RECORD SET:
+++

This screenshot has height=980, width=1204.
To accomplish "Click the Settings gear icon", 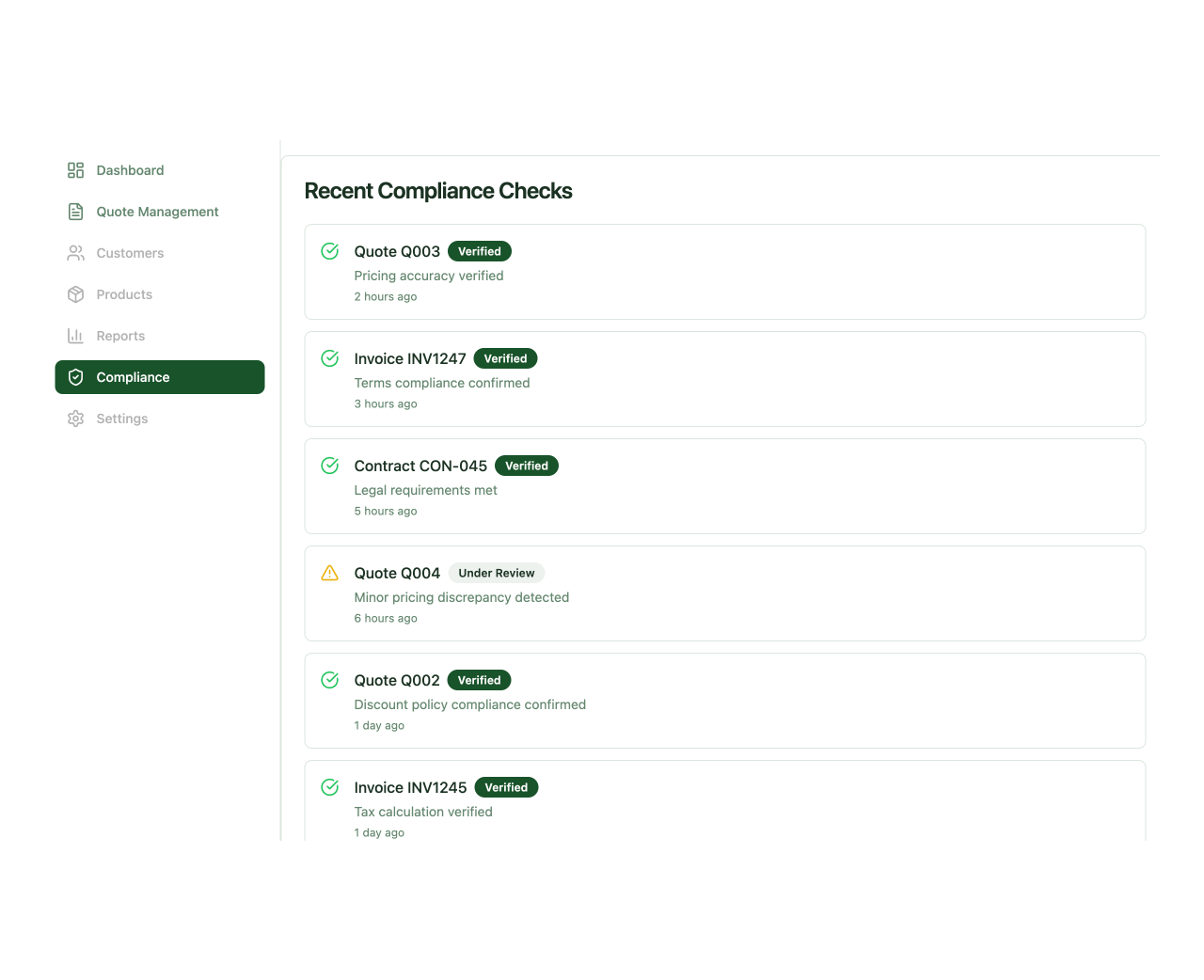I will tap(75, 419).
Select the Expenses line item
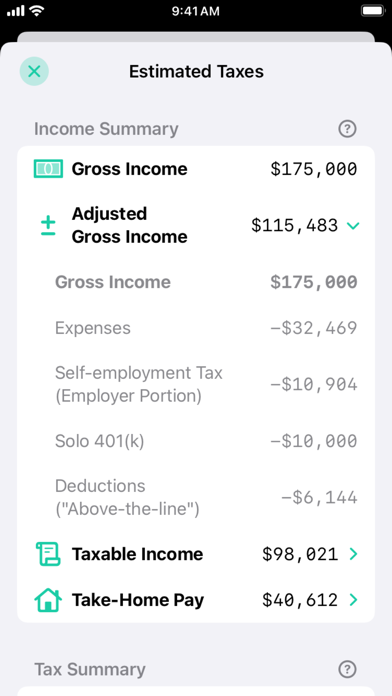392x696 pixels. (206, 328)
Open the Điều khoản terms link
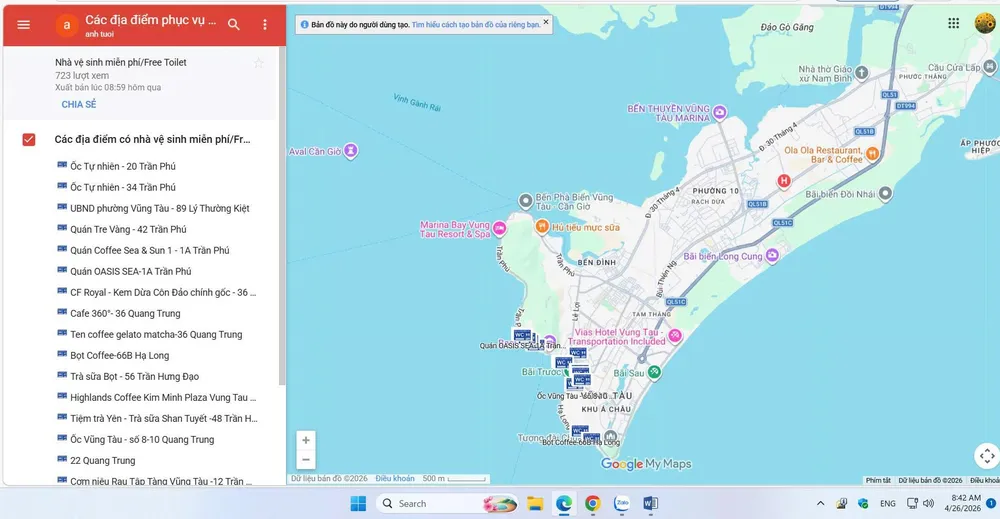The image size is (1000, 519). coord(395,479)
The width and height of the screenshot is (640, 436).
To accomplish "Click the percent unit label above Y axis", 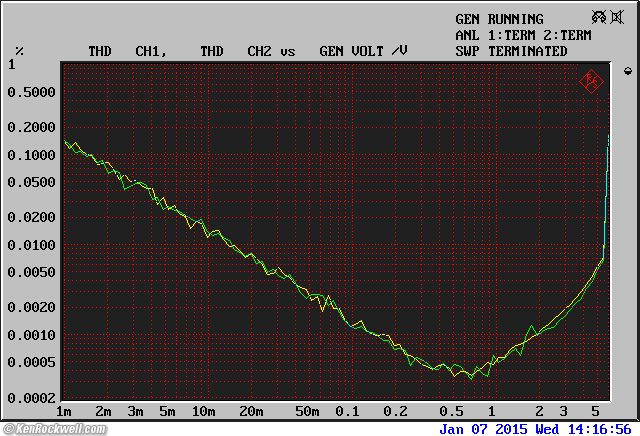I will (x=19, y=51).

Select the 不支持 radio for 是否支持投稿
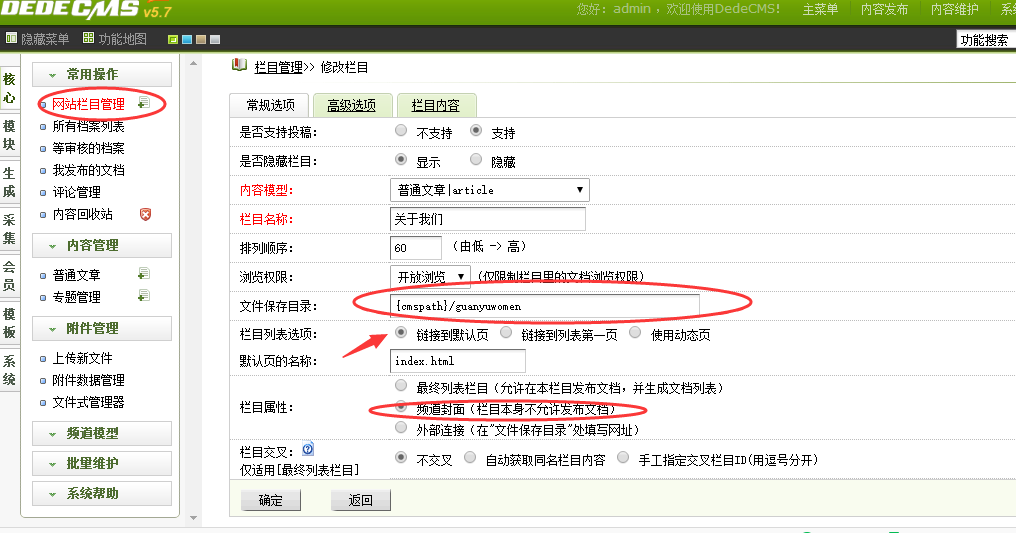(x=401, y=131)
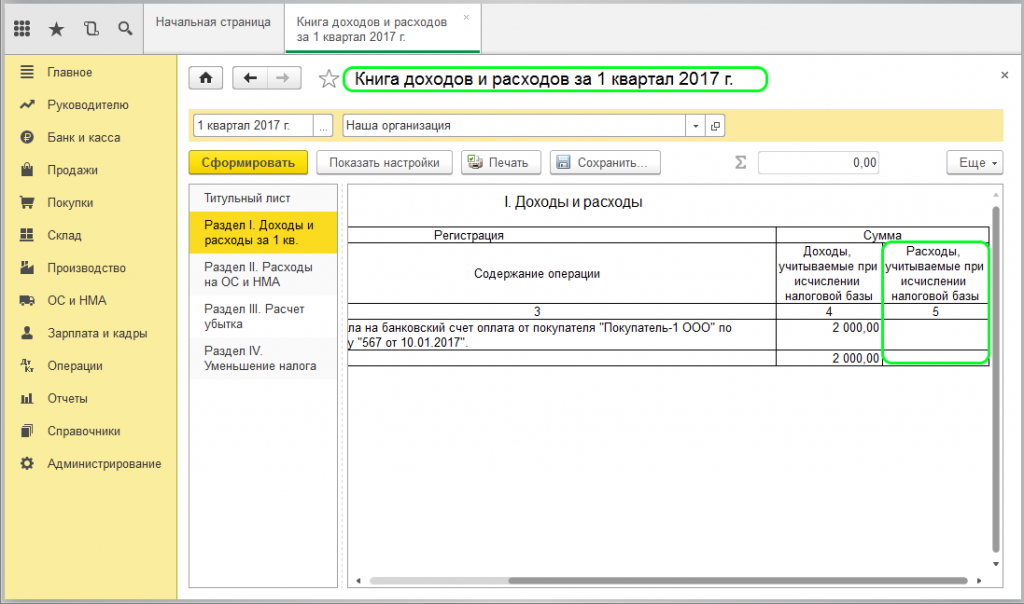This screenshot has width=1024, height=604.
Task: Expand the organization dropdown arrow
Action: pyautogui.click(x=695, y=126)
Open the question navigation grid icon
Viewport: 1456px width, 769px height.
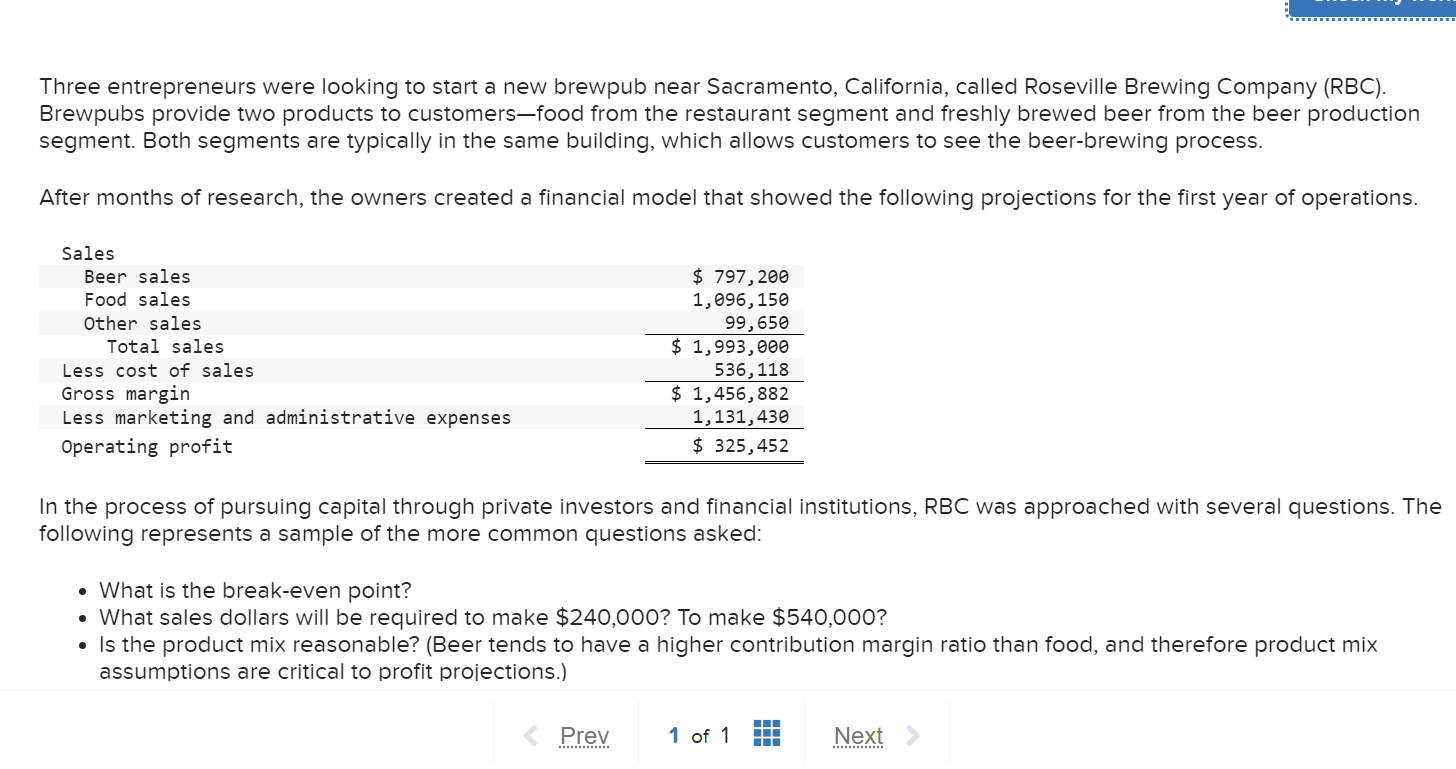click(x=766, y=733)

+++

ACTIVITY: Reproduce nothing but the lines from the line containing "Open the question navigation grid icon" through the last line of the data above, exactly as written and without pictures.

WRITTEN SOLUTION:
Open the question navigation grid icon
Viewport: 1456px width, 769px height.
click(x=766, y=733)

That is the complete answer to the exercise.